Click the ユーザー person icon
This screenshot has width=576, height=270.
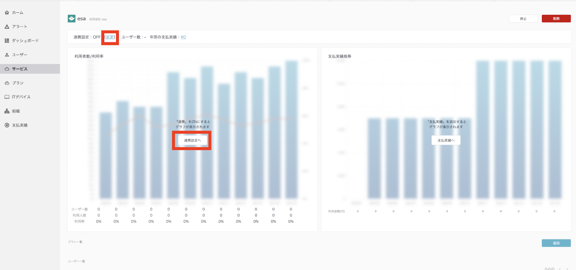(x=7, y=55)
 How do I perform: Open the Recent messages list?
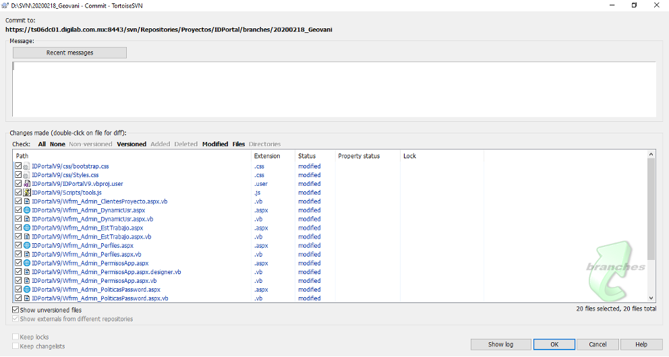click(x=69, y=53)
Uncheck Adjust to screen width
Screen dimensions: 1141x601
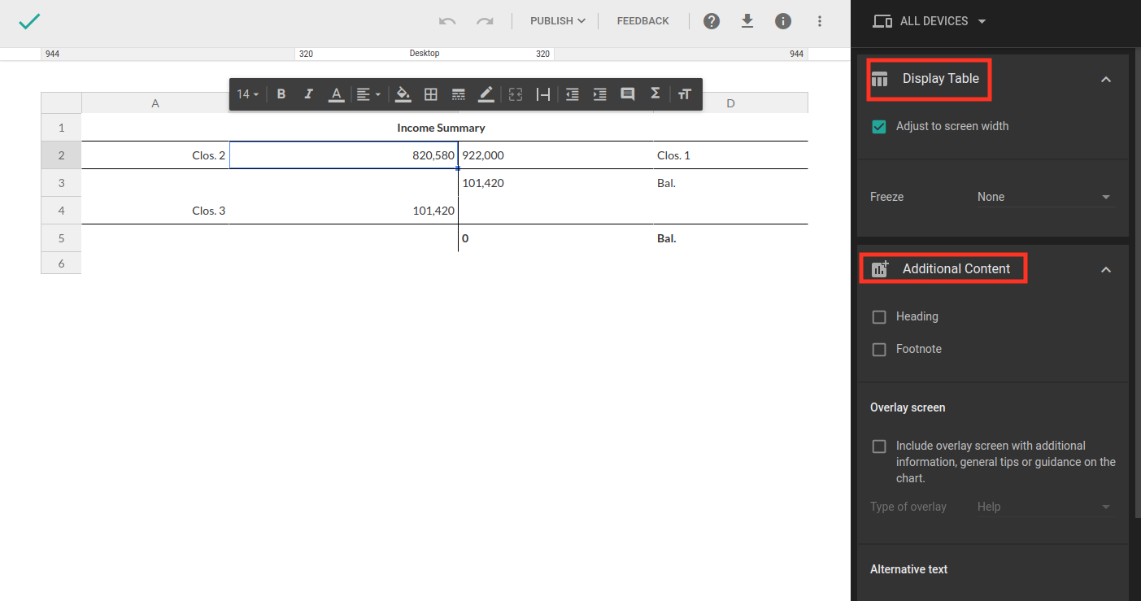[x=879, y=127]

....

* REQUIRED WORK
Repeat the data word for word. Images are not part of the copy.

* RESPONSE TO THE EXERCISE
Click the ユーザー person icon
This screenshot has width=576, height=270.
(x=7, y=55)
 How do I perform: Open the Recent messages list?
click(x=69, y=53)
Uncheck Adjust to screen width
Screen dimensions: 1141x601
[x=879, y=127]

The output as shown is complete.